The visit of the Iranian president to Baghdad cannot be underestimated. It represents not only a current foreign policy and economic policy victory for both sides, but, far more important, it potentially defeats the geopolitical strategy targetting both countries, over the last three decades. It should be recalled that, immeidately following the 1979 Islamic Revolution in Iran, the U.S. together with Britain, Germany, France et al, moved to support Saddam Hussein's invasion of Iran, which opened the eight-year genocidal war. Genocidal, because, in the eyes of the Kissingerian thinktankers who issued the blueprints for the adventure, that war was intended to be a population war: each side was to detsroy the other, much in the same fashion as the British in World War II initially hoped that Nazi Germany and the Soviet Union would wipe each other out. Following the 1980-1988 war, the same geopolitical thinktankers hatched the idea of what was to become Desert Storm, to bring Iraq to its knees. The decade of the 1990s ushered in the new, soft policy known as "dual containment," whereby both regional powers, Iran and Iraq, would be held at bay through political and economic measures. Then came Bush's genocidal new war against Iraq, coupled with the deadly sanctions regime and permanent threats against Iran.

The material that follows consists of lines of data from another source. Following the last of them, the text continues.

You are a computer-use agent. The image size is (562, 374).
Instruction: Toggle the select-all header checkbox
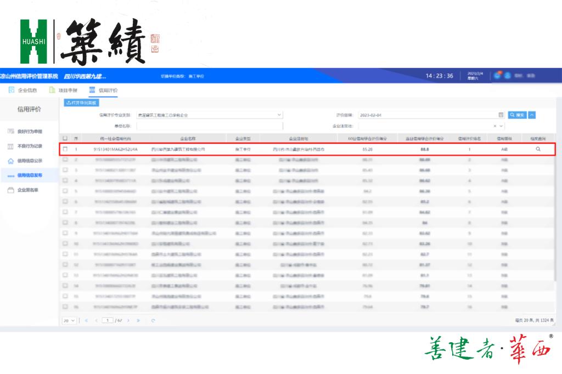click(65, 138)
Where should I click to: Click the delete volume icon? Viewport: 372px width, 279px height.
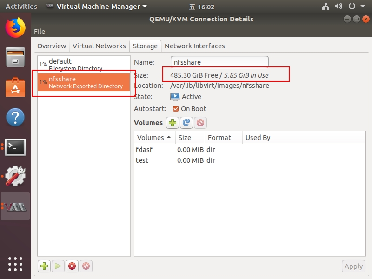tap(200, 123)
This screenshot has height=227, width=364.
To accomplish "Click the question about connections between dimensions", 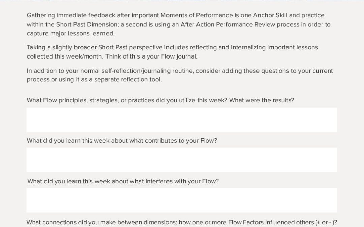I will (182, 222).
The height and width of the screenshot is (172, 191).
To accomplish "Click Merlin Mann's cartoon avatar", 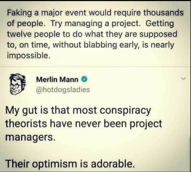I will coord(17,83).
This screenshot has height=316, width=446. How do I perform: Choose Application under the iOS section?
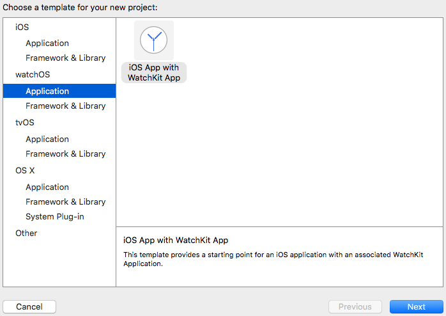click(47, 43)
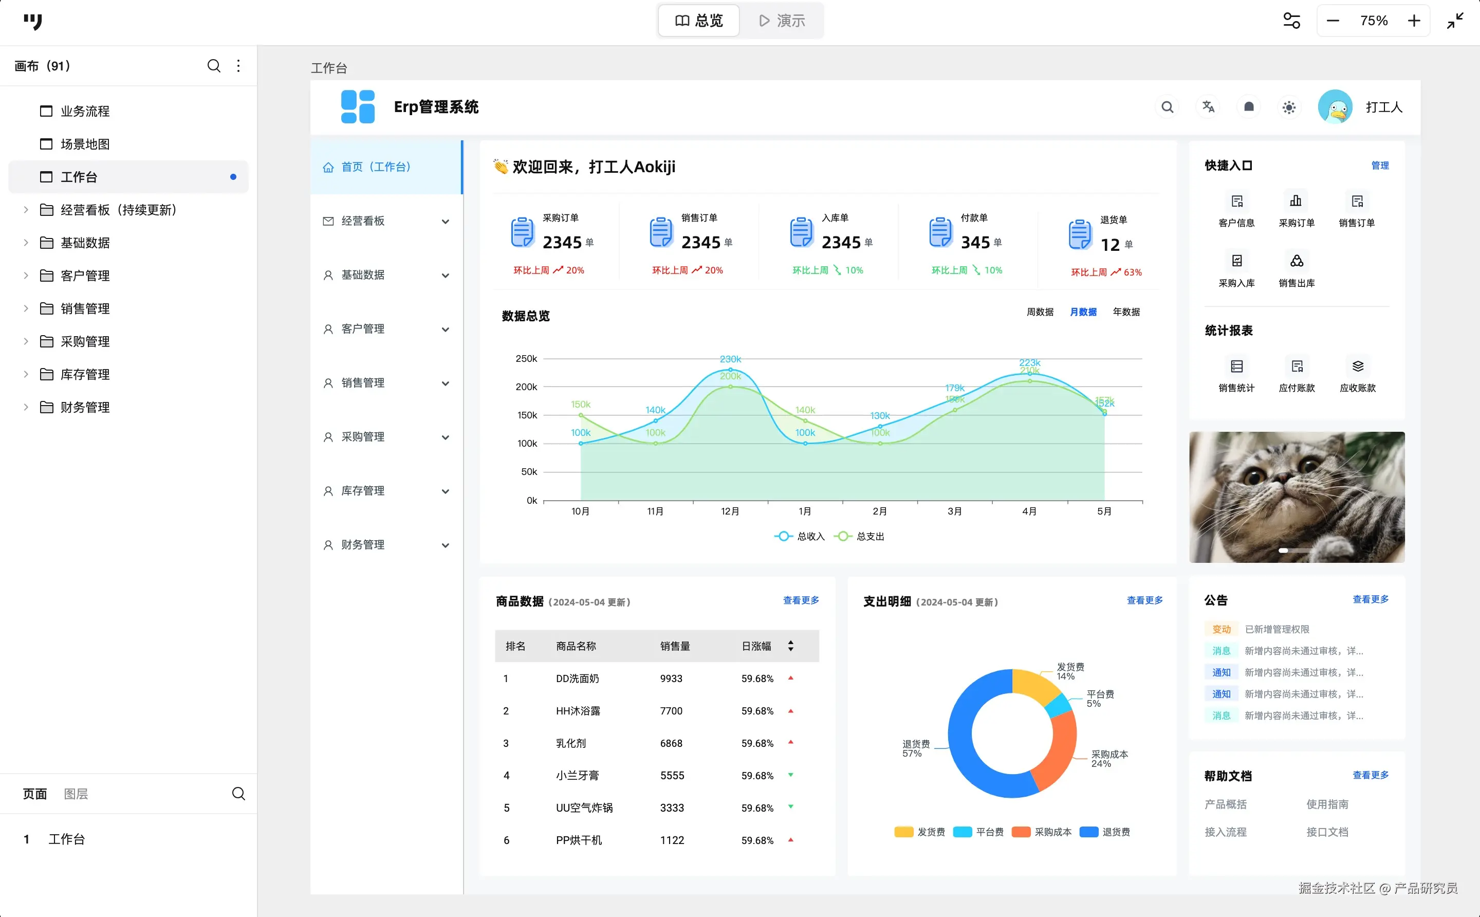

Whether through war or containment, the consistent policy approach of the geopolitical faction in the U.K. and U.S., has been to play Iran and Iraq against each other, in order to ensure that no cooperation between the two could come into being. That has now been shattered, with Ahmadinejad's historic visit to Baghdad. Now, Iran will be functioning as a helpful neighbor, contributing to rebuild war-torn Iraq. In a joint press conference March 2 with Iraqi Prime Minister Nouri al-Maliki, Ahmadinejad said his country would rebuild Iraq: "We are willing to make major contributions to the development of Iraq's railway system, electricity generation, road construction, tourism industry and oil pipelines." Regardless of how many millions of dollars the various MoU may be worth, they are worth their weight in gold, if seen politically. Not only did they sign the cited MoU, but they pledged political cooperation as well. Ahmadinejad was on the mark when he identified the importance of Iraq for the region: "A united Iraq, a sovereign Iraq and an advanced Iraq is to the benefit of all regional nations and the people of Iran." Prime Minister al-Maliki reciprocated, saying "There was a high level of trust and I frankly say that the recent Iranian position towards Iraq is extremely helpful." He also indicated that his government would take appropriate action to expel anti-Iran terrorists in the Mujahedeen e-Khalq and the Party of Free Life of Kurdistan.
If Iran and Iraq are allowed to fulfill the promise of this historic visit, it can only augur well for the entire region. It is to be hoped that the contenders for the presidency in the United States, will welcome the historic Iran-Iraq rapprochement as a harbinger of peaceful developments in the entire region.